Jaleel Willis is not afraid to say he’s less experienced than his Bellator 249 counterpart Patricky “Pitbull” Freire.
At 28 years old, Willis is set to face a 34-year-old veteran with over 30 professional bouts at the Mohegun Sun Arena in Uncasville, Connecticut this Thursday, Oct. 15. Dubbed “The Realest,” Willis is staying true to his nickname.
“I think round one will look like a young dude out there with a veteran,” Willis said during the Bellator 249 media day on Tuesday, Oct. 13.
“I might come out a little wobbly on some bambi legs. One thing that is great about me is how I adapt with each second of the fight. The longer I’m in there, the worse it is.”
Jaleel Willis knows what it’s like
This is not the first time Willis felt this way in the lead up to a fight.
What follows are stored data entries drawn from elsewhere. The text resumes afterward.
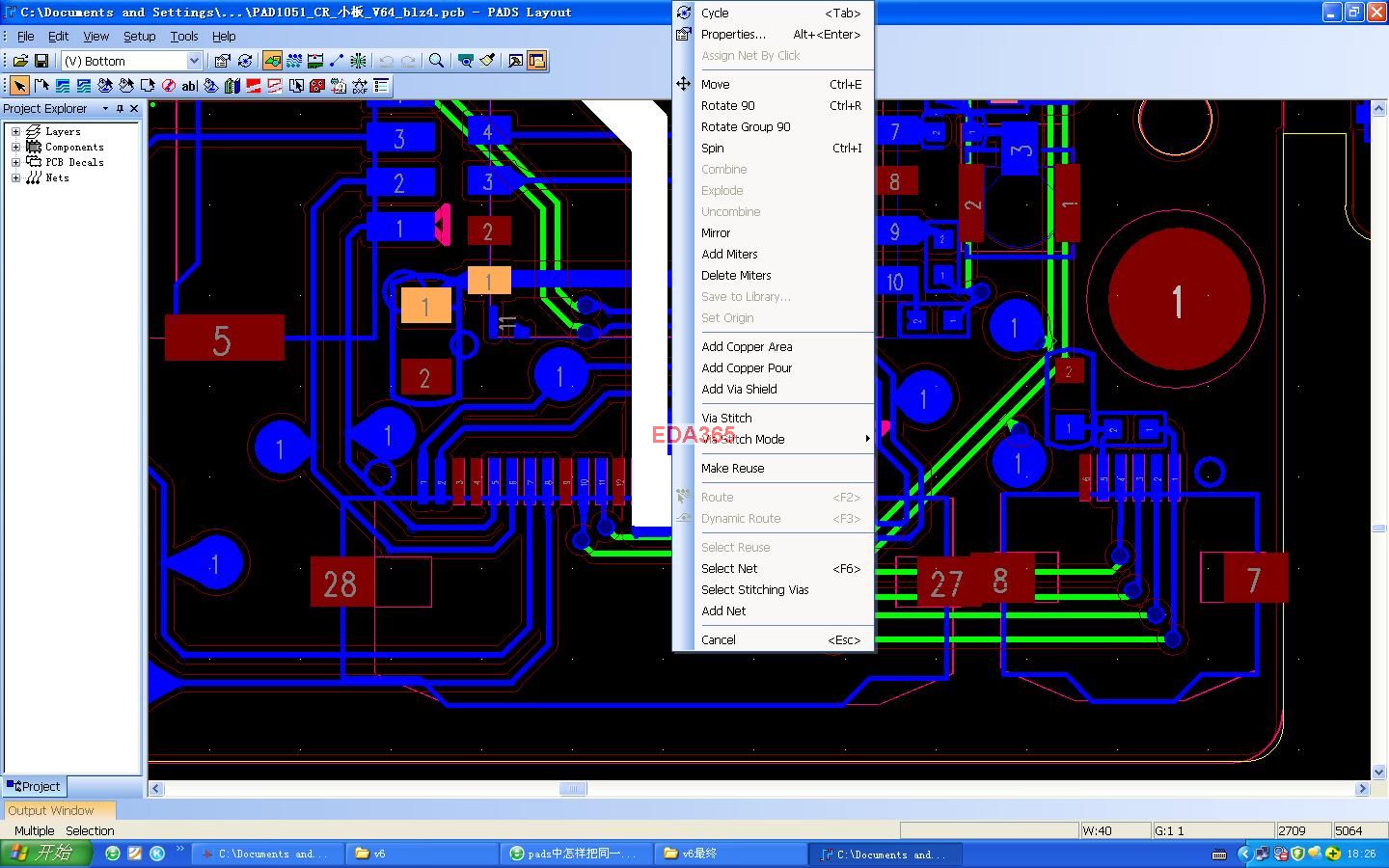The width and height of the screenshot is (1389, 868).
Task: Click the DXF export icon
Action: [360, 86]
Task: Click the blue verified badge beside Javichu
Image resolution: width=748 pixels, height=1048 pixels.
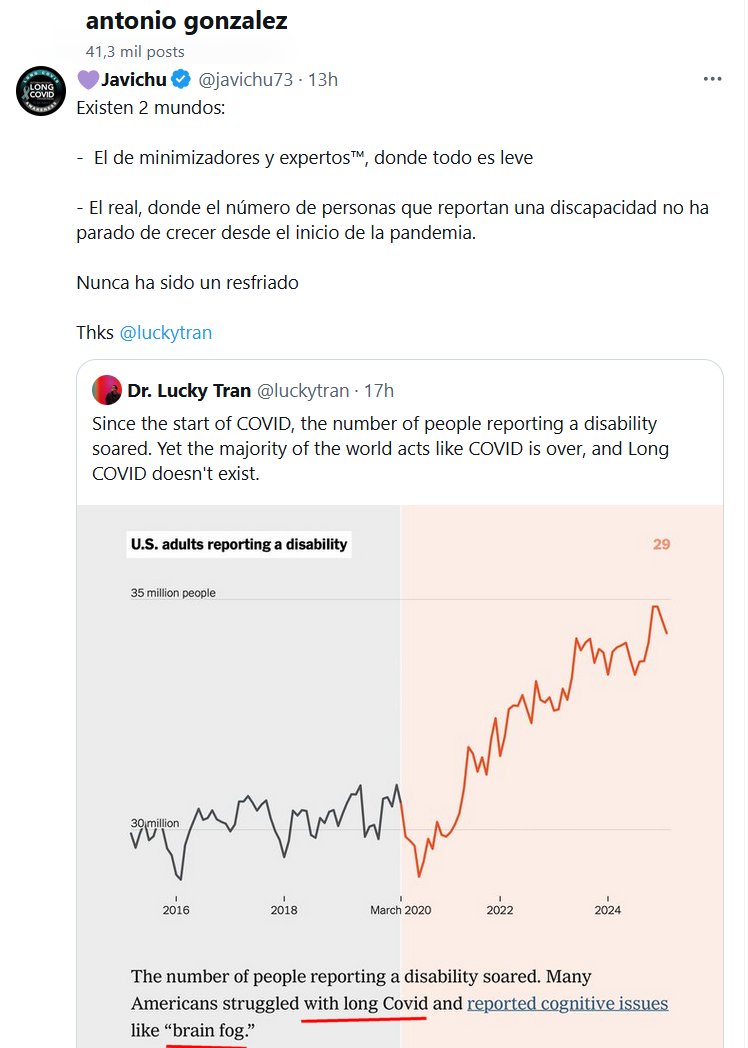Action: point(180,79)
In fact, the Tennessee native shared a similar approach less than two months ago.
Despite predicting a slow start, Willis captured the vacant LFA welterweight title with a unanimous decision win against Vinicius de Jesus at LFA 88 this past August. De Jesus came into the bout with a 9-2 record, holding victories over former Bellator veteran Chris Lozano and current UFC welterweight Jeremiah Wells.
According to Willis, his four-fight win streak created interest from the UFC and Bellator. He opted to go with Bellator after being “blow away” by the promotion’s offer.
“Pitbull” will be his first test under the Bellator banner.
“I don’t fear no man but God,” Willis said. “I ain’t some bum coming in for a paycheck either, I’m here to fight.”
Willis may have less fights than Freire, but is a 15-fight veteran. Both of his losses came to Kyle Stewart and Harvey Park. Stewart is two-fight UFC veteran, but was cut by the promotion in 2019. Park also appeared on Dana White’s Contender Series in August 2019.
Freiere made the walk to the Bellator cage 21 times. He most recently crossed over to earn to Rizin, winning two bouts before dropping a unanimous decision loss to Tofiq Musayev at Rizin 20 this past December.
Although Freire is considered to be the more well known fighter, Willis is trying to steal the spotlight. The best way of building his own name is to beat the bigger name.
“That’s why I am happy to be this sport,” Willis said. “I was built on pressure, I was built on high-intense moments like this, that’s what made me and got me here.”